Pixel coordinate grounding data:

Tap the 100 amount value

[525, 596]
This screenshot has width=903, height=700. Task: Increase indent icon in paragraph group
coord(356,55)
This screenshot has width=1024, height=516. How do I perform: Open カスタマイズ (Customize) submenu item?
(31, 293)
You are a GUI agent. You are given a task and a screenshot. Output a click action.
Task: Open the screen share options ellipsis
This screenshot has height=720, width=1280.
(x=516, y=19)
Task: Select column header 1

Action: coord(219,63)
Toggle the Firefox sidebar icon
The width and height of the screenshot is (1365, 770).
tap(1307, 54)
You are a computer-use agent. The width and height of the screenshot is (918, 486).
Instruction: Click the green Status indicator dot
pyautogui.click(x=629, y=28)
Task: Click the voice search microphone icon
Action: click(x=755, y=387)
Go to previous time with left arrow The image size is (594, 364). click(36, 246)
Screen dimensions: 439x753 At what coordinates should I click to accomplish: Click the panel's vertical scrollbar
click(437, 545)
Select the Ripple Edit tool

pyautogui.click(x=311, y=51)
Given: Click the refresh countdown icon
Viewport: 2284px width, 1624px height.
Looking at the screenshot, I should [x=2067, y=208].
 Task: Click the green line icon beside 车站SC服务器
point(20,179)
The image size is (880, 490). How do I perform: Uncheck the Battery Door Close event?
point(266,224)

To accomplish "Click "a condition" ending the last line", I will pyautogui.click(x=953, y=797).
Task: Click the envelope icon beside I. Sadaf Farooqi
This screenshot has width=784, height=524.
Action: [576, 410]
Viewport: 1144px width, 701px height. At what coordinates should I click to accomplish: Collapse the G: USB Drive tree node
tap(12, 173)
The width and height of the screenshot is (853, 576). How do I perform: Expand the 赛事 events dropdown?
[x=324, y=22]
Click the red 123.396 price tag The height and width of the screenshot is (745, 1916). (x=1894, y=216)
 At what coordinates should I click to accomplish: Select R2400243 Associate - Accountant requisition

● **Instructions to follow**
I'd like the entries above reproduced in full, exactly as they stand.

● **Answer space**
Tap the 100 amount value

[525, 596]
This screenshot has width=903, height=700. Task: Increase indent icon in paragraph group
coord(356,55)
This screenshot has width=1024, height=516. How do I perform: Open カスタマイズ (Customize) submenu item?
(31, 293)
You are a GUI agent. You are given a task and a screenshot. Output a click action.
Task: Open the screen share options ellipsis
This screenshot has height=720, width=1280.
(x=516, y=19)
Task: Select column header 1

Action: coord(219,63)
Toggle the Firefox sidebar icon
The width and height of the screenshot is (1365, 770).
tap(1307, 54)
You are a computer-use agent. The width and height of the screenshot is (918, 486).
Instruction: Click the green Status indicator dot
pyautogui.click(x=629, y=28)
Task: Click the voice search microphone icon
Action: click(x=755, y=387)
Go to previous time with left arrow The image size is (594, 364). click(36, 246)
Screen dimensions: 439x753 At what coordinates should I click to accomplish: Click the panel's vertical scrollbar
click(437, 545)
Select the Ripple Edit tool

pyautogui.click(x=311, y=51)
Given: Click the refresh countdown icon
Viewport: 2284px width, 1624px height.
Looking at the screenshot, I should [x=2067, y=208].
 Task: Click the green line icon beside 车站SC服务器
point(20,179)
The image size is (880, 490). How do I perform: Uncheck the Battery Door Close event?
point(266,224)

To accomplish "Click "a condition" ending the last line", I will pyautogui.click(x=953, y=797).
Task: Click the envelope icon beside I. Sadaf Farooqi
This screenshot has width=784, height=524.
Action: [576, 410]
Viewport: 1144px width, 701px height. At what coordinates should I click to accomplish: Collapse the G: USB Drive tree node
tap(12, 173)
The width and height of the screenshot is (853, 576). How do I perform: Expand the 赛事 events dropdown?
[x=324, y=22]
Click the red 123.396 price tag The height and width of the screenshot is (745, 1916). (x=1894, y=216)
 At what coordinates should I click to accomplish: Select R2400243 Associate - Accountant requisition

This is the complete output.